Meet Bradley Immel

Photo: Toni Bird

The pandemic turned down the volume in many of our lives, but the decibels really dropped for Bradley Immel. One moment, he was playing bass guitar in front of a crowd of hundreds at Full Moon on the Quad. A blink of the eye later, he was strumming for a max audience of seven, the social bubble he formed in the fall when rules allowed it. He’s spending his senior year as a resident assistant in EVGR-A, where all undergrads on campus lived in the fall and some upperclassmen are staying in the winter.

Music has long been a passion for Immel, who plays everything from saxophone to steelpan and embraces genres from rap to rock. But it was never his only focus growing up in Dixon, Calif., a Central Valley farm town where, he says, you know everyone you see at the grocery store. He came to Stanford with notions of becoming a doctor.


Instead, a mechanical engineering course captured his imagination freshman year, spurring a love of creating that Immel soon married with his musical interests. The engineering major has a fondness for finding old gadgets at Goodwill and turning them into musical gizmos—from the drum machine he created out of a printing calculator to a toaster he turned into a talk box, a device that lets you reshape an instrument’s sound with your mouth.

Photo of a decorated guitar.A bass guitar hand-painted by Immel (Photo: Courtesy Brad Immel)

 

“The No. 1 thing I miss most about pre-pandemic times: I was in three bands playing three gigs a week.”

 “I really enjoy starting something from scratch and finishing it to the end. That’s what draws me to music—creating a song from start to finish—and to mechanical engineering.

“In my frosh dorm, I would just play the piano every day, and then one day somebody else in the dorm came up and started singing. We started playing together, and I started producing music for him. He’s a rapper and a singer. Producing music has been one of the biggest things I have done at Stanford. I’ve produced songs for five artists.

“A band I play with, Reptile Room, won Battle of the Bands in 2019, so we got to play Full Moon on the Quad. At the performance, I was jumping up and down for an hour and a half straight. I just played way too aggressively. Both my fingers had huge blood blisters from playing bass. We were playing loud and people were dancing—it felt like we were a real band.

Brad Immel playing a guitar outside.(Photo: Toni Bird)

> WHAT IS REQUIRED
Rewrite the Bradley Immel profile, everything from "Instead, a mechanical" down to "with your mouth.", putting "thrift stores" in place of "Goodwill". The items after this point come from a separate source.

> DATASET

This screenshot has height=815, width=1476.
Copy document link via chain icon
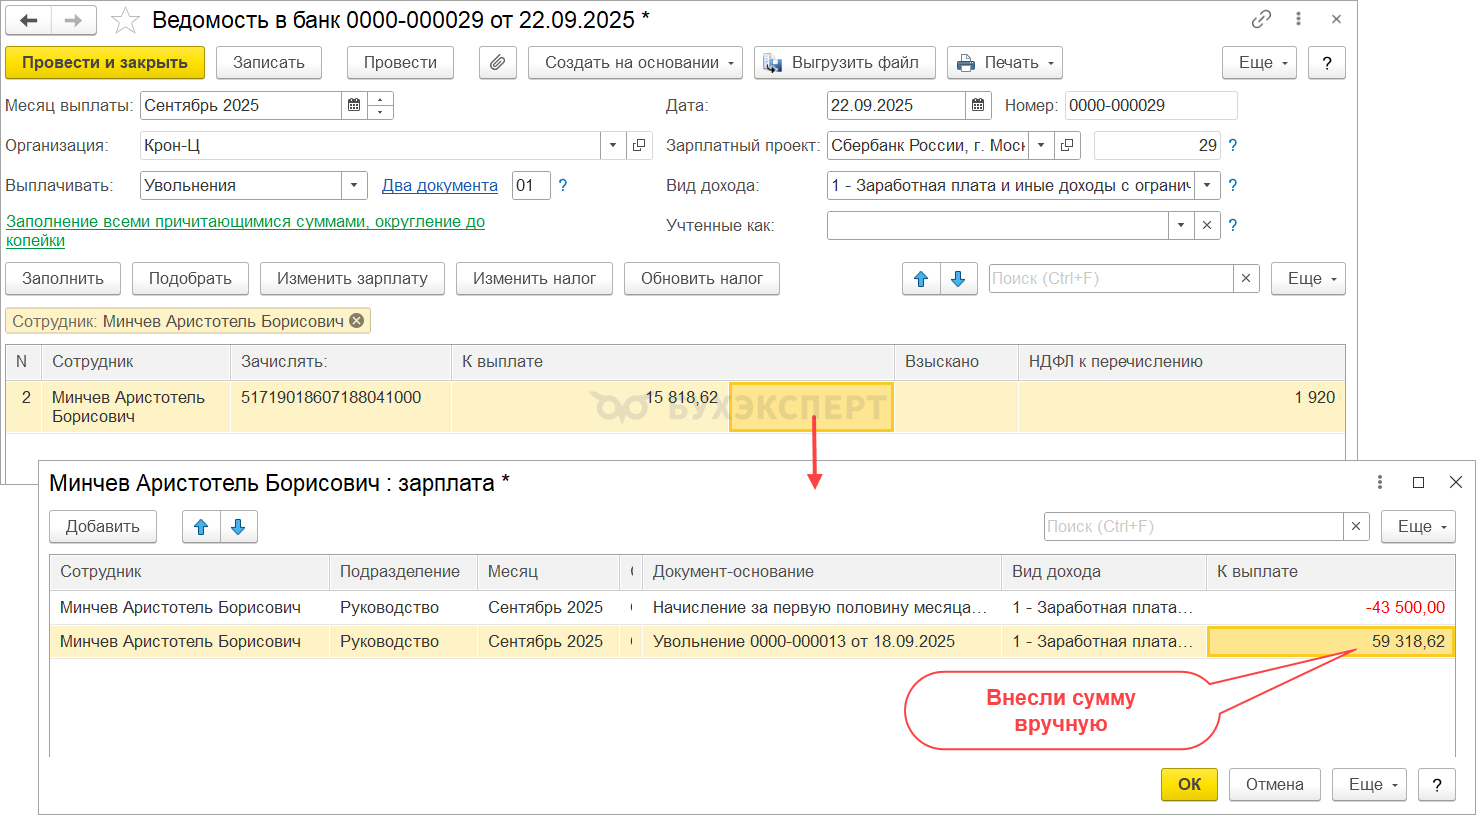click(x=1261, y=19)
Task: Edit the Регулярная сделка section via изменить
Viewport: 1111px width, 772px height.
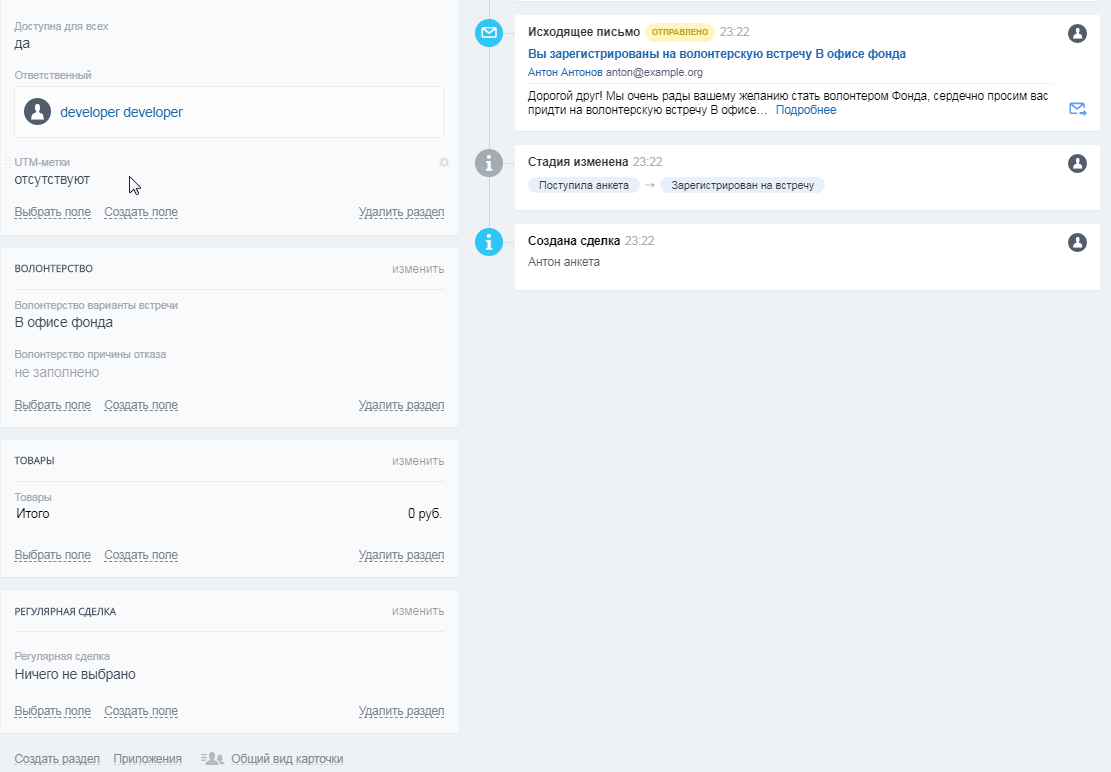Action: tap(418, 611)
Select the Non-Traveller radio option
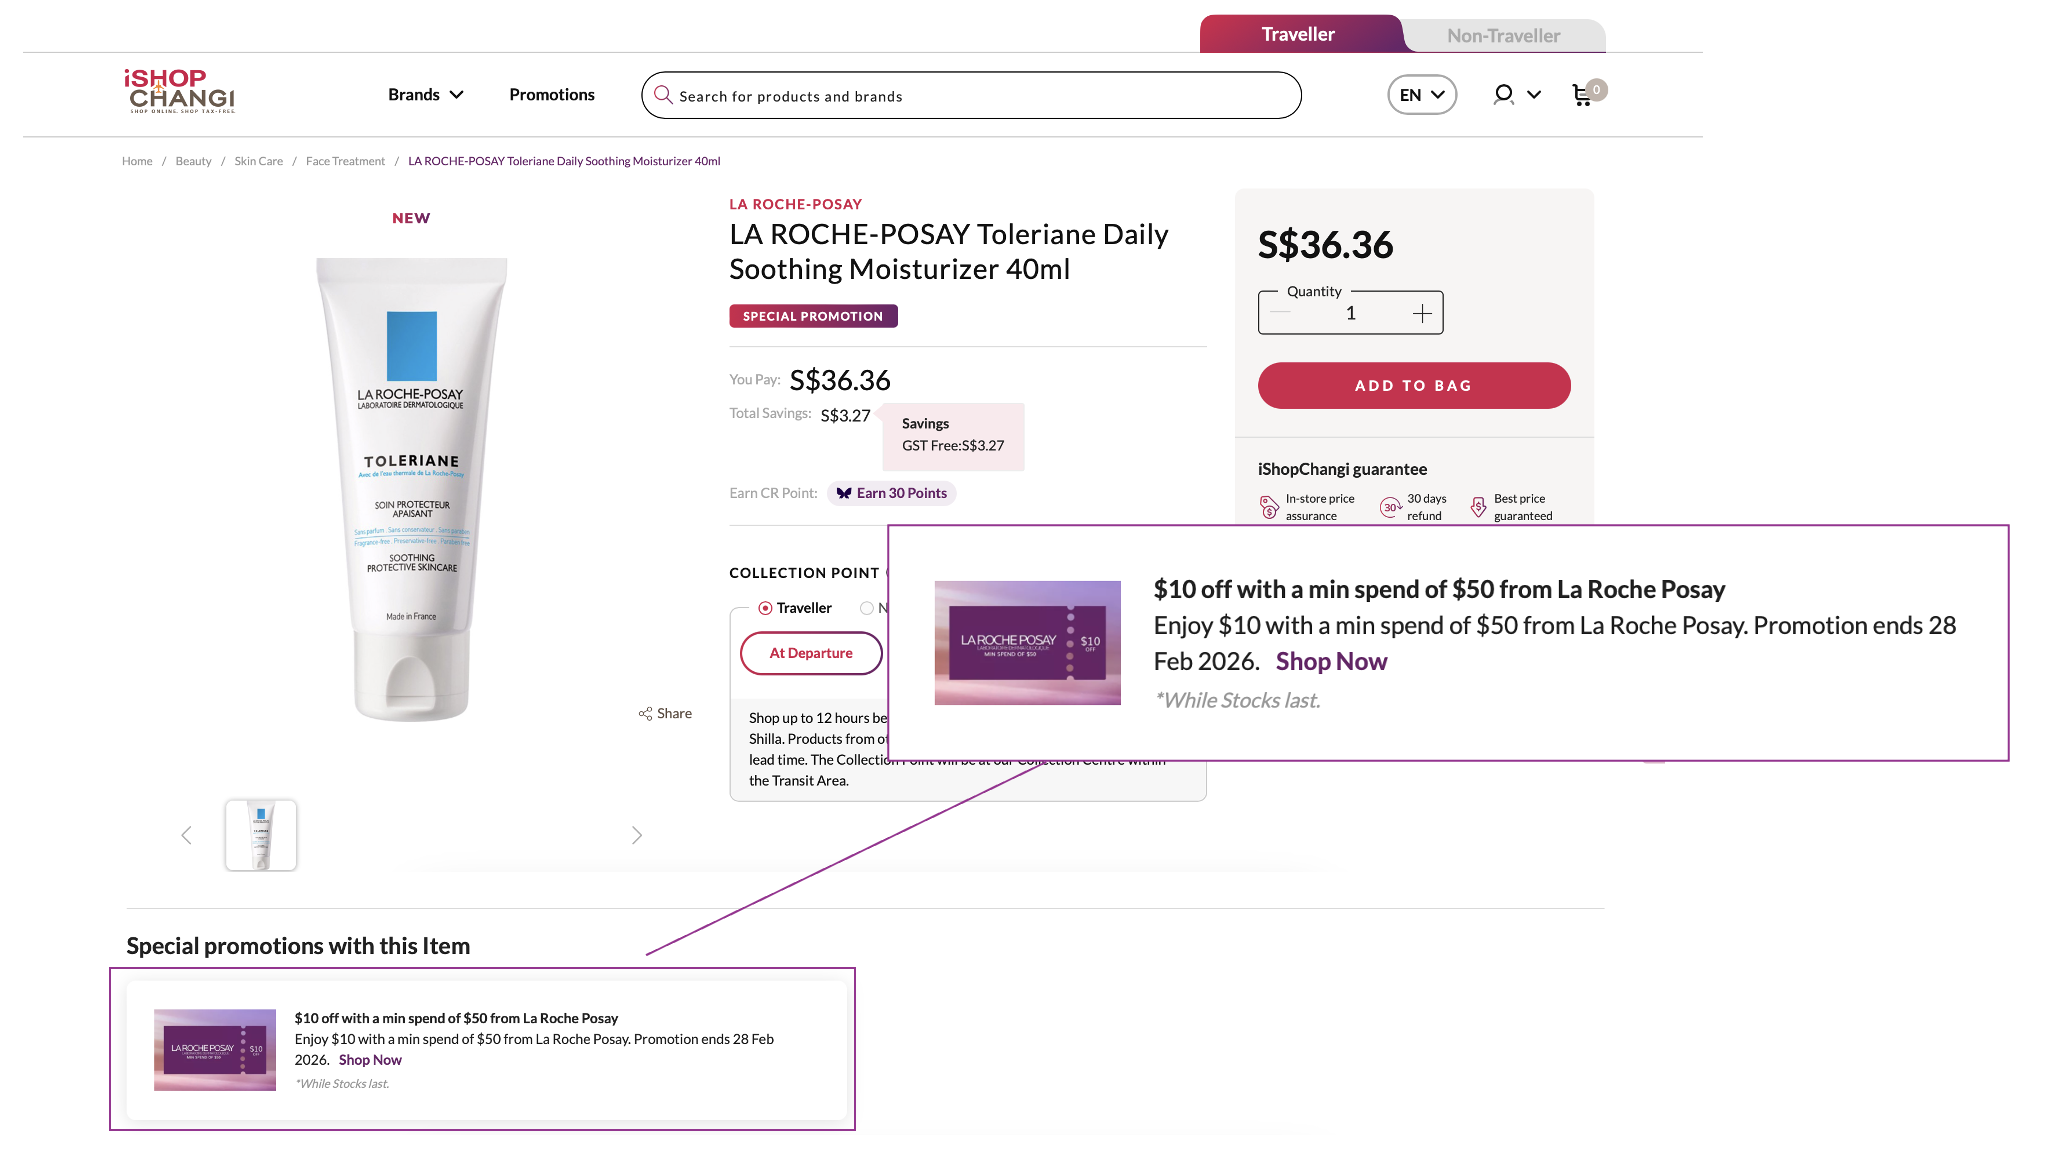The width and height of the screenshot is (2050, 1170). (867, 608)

> OUTPUT OF THE TASK
Instead, a mechanical engineering course captured his imagination freshman year, spurring a love of creating that Immel soon married with his musical interests. The engineering major has a fondness for finding old gadgets at thrift stores and turning them into musical gizmos—from the drum machine he created out of a printing calculator to a toaster he turned into a talk box, a device that lets you reshape an instrument’s sound with your mouth.